- The clinicopathologic and prognostic significance of ARID1A mutation in esophageal adenocarcinoma (EAC) is unknown.
- To determine the morphological correlates and prognostic significance of ARID1A-deficient EAC.
- One hundred twenty cases of primary EAC were evaluated for a predetermined set of histologic features and immunohistochemistry for ARID1A, p53, and MLH1 performed on EAC, as well as adjacent Barrett esophagus and Barrett esophagus-associated dysplasia, when feasible. Associations between categorical clinicopathologic variables were analyzed by Fisher exact test, and survival analysis was performed by a Cox proportional hazards analysis.

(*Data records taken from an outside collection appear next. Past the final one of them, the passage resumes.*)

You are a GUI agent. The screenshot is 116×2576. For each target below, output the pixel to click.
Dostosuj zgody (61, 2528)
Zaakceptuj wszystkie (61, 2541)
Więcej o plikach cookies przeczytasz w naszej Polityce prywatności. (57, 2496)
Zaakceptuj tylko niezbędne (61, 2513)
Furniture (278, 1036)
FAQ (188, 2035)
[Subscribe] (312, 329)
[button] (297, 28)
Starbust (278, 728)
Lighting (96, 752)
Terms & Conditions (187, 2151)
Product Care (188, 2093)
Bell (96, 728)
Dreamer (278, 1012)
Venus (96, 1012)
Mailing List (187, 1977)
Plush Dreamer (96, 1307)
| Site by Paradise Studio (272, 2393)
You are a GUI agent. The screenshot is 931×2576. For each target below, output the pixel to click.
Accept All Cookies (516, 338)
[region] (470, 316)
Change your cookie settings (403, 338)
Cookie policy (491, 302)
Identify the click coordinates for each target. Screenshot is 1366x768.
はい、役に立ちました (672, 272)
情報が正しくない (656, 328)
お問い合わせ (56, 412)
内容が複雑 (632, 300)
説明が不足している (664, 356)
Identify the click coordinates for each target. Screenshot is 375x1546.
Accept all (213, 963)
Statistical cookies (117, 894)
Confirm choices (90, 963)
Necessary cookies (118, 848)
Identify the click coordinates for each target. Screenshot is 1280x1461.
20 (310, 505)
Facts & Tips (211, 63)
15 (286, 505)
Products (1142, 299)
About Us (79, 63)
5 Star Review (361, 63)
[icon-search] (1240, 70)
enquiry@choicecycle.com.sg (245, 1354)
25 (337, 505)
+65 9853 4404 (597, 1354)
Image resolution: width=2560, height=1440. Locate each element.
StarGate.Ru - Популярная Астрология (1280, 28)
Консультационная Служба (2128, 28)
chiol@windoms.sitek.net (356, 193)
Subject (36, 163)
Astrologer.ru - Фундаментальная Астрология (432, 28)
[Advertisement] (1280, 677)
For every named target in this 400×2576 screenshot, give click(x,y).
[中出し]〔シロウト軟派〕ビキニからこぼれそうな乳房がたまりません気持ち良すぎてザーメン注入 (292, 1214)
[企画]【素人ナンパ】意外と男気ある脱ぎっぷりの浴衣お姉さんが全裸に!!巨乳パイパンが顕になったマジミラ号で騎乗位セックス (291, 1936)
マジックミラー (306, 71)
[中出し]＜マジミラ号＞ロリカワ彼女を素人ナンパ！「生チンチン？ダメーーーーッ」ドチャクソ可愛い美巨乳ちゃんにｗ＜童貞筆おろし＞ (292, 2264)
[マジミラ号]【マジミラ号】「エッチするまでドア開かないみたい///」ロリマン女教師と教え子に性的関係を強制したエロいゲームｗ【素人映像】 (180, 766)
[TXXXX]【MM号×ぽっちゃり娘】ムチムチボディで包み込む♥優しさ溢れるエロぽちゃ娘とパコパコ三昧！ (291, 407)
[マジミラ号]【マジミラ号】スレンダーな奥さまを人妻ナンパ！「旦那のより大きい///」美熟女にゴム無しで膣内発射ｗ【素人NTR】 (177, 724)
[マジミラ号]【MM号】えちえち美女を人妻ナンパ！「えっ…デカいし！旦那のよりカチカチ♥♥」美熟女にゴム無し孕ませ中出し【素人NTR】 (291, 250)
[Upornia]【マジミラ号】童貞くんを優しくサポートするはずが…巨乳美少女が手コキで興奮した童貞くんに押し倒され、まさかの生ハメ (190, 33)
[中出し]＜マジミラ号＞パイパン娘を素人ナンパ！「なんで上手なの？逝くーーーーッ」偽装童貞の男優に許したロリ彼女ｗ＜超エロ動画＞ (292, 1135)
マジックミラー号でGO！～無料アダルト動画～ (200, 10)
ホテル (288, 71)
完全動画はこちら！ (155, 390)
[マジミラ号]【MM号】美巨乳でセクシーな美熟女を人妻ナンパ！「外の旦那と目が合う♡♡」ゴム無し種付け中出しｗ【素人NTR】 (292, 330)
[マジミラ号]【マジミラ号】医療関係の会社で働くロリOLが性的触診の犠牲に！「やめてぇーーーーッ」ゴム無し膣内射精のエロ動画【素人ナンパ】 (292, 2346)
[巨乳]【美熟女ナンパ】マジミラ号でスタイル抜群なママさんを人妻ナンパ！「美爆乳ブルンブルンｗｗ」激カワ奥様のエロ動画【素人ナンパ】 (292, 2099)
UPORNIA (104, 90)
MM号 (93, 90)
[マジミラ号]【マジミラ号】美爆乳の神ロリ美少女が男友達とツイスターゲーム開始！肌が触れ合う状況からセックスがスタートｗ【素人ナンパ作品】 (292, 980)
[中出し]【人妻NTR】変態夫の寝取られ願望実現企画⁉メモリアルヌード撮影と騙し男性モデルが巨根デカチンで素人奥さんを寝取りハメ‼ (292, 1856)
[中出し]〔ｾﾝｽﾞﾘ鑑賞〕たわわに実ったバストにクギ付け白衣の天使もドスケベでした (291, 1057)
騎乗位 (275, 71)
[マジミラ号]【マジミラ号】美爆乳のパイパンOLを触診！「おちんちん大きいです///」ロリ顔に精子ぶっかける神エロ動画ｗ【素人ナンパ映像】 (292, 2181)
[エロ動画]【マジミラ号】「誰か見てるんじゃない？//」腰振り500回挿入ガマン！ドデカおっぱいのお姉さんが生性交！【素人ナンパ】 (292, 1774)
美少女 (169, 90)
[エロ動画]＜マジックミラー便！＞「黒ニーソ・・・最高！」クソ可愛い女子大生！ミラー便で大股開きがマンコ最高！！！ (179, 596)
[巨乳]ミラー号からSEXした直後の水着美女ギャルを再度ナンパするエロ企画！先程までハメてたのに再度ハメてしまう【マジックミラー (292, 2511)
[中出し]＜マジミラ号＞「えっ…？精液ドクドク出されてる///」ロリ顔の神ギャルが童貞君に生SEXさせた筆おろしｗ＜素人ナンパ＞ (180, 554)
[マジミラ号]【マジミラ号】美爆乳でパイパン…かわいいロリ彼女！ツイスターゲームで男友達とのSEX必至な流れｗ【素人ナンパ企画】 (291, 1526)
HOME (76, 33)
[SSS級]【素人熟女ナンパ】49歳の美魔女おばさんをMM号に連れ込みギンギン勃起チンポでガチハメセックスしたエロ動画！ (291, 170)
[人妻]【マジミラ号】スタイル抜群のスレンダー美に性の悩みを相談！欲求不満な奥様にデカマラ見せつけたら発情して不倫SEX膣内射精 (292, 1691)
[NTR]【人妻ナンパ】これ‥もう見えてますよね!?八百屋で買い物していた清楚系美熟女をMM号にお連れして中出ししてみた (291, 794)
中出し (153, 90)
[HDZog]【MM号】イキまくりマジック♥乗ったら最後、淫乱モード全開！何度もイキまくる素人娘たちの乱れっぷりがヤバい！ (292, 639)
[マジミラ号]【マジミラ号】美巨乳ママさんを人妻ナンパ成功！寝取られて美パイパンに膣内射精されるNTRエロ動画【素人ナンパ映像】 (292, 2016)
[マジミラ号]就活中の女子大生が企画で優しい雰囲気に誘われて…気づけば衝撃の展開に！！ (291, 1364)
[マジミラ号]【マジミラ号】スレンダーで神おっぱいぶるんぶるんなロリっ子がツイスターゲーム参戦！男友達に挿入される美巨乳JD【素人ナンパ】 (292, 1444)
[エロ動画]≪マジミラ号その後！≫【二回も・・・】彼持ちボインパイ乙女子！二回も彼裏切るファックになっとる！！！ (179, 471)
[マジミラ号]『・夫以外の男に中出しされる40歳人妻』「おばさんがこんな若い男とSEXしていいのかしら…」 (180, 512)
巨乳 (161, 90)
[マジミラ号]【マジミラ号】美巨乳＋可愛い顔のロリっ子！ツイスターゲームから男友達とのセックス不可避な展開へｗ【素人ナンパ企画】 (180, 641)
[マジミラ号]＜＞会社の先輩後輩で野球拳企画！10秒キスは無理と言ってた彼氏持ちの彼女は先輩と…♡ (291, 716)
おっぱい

- The study group included 97 men and 23 women (mean age, 66 years). Loss of ARID1A expression was seen in 12 of 120 EACs (10%). ARID1A-deficient tumors showed a strong correlation with a medullary and mucinous phenotype, and 8 of 12 (67%) had at least one feature reminiscent of high microsatellite instability colon carcinomas (mucinous or medullary differentiation, marked intratumoral or peritumoral lymphoid infiltrate). A mutant p53 pattern was present in 52 of 120 EACs (43%) and showed no correlation with ARID1A deficiency (P > .05). MLH1 loss was present in only 2 of 120 EACs (2%); both of which were also deficient in ARID1A. ARID1A-deficient EACs showed a trend toward increased risk of nodal metastasis but had no effect on overall patient survival.
- ARID1A-deficient EACs show a phenotype similar to colon cancer with high microsatellite instability but do not appear to have any prognostic significance. Concurrent MLH1 loss is not seen in most ARID1A-deficient tumors, suggesting that ARID1A may be a primary driver of carcinogenesis in a subset of EACs.